Mobcount Counting with Video
All Posts

Stereo Depth

First three months of 2019 were spent improving the core stereo photogrammetry disparity algorithm. This consisted of a major overhaul changing from a per block algorithm to per pixel algo. This is working in Matlab and an example of a disparity map is above. The image is false coloured so each colour change reflects a 1 pixel disparity change between the stereo pair.

The image shows a distance to a near shed roof of approx 35-40m and the large building in the background is approx 150m away and I have tested out to 800m. Pixel accuracy is approximately 1/4 pel.

The last two months have been moving to a new image platform - a pair of Hikvision 20MP colour camera using the SONY IMX183. I’ve also been porting the Matlab code to CUDA and early results give a full 20MP depth image within a few seconds.

If we look below we can see the 3D view of the scene from Google ( Their photogrammetry is pretty amazing)

Google view

Then below is an early version of the CUDA 20MP image - still a bit noisy, but note the church spire in red which is 800m away and at 2-3 pixels of disparity.

Cuda image   - Reduced size

Click here to see the full 20MP image and note detail like television aerials etc.

Click here to see the left and right stereo pair. NB these are demosaiced but the core algorithm operates on the raw sensor CFA data, also it does not rectify the images.

Next steps are to move the algorithm to consider previous frames, with a target framerate between 2-6fps.

Please email me jimd -at- yantantethera.com if you have any questions.

Stereo Depth

I have spent a lot of the year looking at depth from stereo, or photogrammetry. Inspired by Elphel who are using high-res commodity CMOS sensors for mid/long range depth from stereo, I’ve taken a slightly different angle. Instead of using DCT matching to get sub-pixel resolution, I’ve been experimenting with direct block matching at the Bayer CFA pattern level. It’s not yet clear whether this is a fundamentally better or worse approach than using the Fourier domain, but I have some early results.

The current set up is from taking still images from a Ricoh GR (prime lens, no low-pass filter) and then matching them. Baseline is usually 25cm. I can currently get approximately 1/4 subpixel matching off tiled 16 pixel blocks. Z accuracy is roughly 1% at 50m, 2% at 100m.

Still early days but I’ve started to get some results. An example is below. Next steps include separating out 2 surfaces when they overlap on one block, then looking at possible hardware platforms, performance, use cases and people to work with.

Sample Stereo depth video - Work in Progress

In the video above, the animated grey masks blocks beyond a certain z distance to the camera.

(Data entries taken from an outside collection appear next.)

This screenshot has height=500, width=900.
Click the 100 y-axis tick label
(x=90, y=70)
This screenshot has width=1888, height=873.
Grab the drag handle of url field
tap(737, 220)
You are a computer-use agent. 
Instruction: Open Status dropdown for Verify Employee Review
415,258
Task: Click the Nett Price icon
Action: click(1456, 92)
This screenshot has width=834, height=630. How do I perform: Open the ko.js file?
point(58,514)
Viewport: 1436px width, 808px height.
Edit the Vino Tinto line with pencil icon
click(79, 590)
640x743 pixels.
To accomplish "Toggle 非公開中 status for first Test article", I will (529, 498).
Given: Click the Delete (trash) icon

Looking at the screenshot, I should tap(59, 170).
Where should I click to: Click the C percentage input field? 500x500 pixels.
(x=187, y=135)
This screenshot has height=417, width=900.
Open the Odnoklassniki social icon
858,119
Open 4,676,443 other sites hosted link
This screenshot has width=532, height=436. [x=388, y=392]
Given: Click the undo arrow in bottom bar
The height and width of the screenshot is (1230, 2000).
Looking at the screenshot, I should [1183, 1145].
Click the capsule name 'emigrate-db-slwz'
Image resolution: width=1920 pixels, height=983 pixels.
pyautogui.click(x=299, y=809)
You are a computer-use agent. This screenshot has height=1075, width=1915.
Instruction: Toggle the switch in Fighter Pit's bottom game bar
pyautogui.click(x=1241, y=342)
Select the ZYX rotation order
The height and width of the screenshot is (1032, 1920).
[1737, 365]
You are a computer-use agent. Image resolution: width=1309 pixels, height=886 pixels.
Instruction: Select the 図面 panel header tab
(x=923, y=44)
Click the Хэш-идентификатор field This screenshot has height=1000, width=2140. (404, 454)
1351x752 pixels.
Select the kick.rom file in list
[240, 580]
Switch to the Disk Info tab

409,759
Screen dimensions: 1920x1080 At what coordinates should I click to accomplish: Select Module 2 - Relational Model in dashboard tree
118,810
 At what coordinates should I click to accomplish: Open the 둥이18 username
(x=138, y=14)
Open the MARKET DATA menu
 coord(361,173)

The animation shows z distance decrease then increase at 1/4 subpixel matching steps. It shows 2 pixel square blocks in x,y direction. The image is 2k x 1k cropped from larger 12MP image.

Unmatched pixels show occlusions which appear to the left of foreground objects, and errors due to mis-match, other errors include specular reflection (car) ,low-light (under the car) and uniform horizontal features on the house.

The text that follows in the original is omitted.